Primary HHV-6 infection causes exanthema subitum, which is generally a benign infantile febrile disease.5 It is well known that exanthema subitum rarely results in complications such as seizure, encephalitis, hepatitis, virus-associated hemophagocytic syndrome and myocarditis.6–8 Most of the etiologic agents of rhabdomyolysis were ruled out in this patient. Moreover, this patient displayed a typical clinical course of exanthem subitum, and primary HHV-6 infection was determined based on a serologic assay and serum polymerase chain reaction. Thus, these data strongly suggest that HHV-6 was involved in rhabdomyolysis in this patient.
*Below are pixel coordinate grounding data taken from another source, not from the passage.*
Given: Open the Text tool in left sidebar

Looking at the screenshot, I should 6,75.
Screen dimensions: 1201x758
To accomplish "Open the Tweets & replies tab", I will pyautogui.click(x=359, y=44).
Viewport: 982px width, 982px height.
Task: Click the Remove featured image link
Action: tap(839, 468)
To our knowledge, this is the first case of rhabdomyolysis in a patient with primary HHV-6 infection.
There are 2 possible mechanisms of muscle damage induced by viral infections: one is the direct invasion of the virus into the muscle, and another is the induction of myotoxins by cytokines.9 Direct muscular damage by HHV-6 infection has been suggested in fatal cases of HHV-6–associated myocarditis.8 On the other hand, HHV-6 increases the synthesis of several cytokines including tumor necrosis factor-α,10 which is capable of causing acute proteolysis in a variety of organs including the liver, central nervous system and skeletal muscle.11 Although intensive care, including dialysis, is sometimes necessary for the treatment of rhabdomyolysis, this was not required for our patient. Further studies to elucidate the pathophysiology of HHV-6–associated rhabdomyolysis are necessary, and may shed light on the therapeutic efficacy of antiviral drugs or anticytokine drugs for treatment of this disease.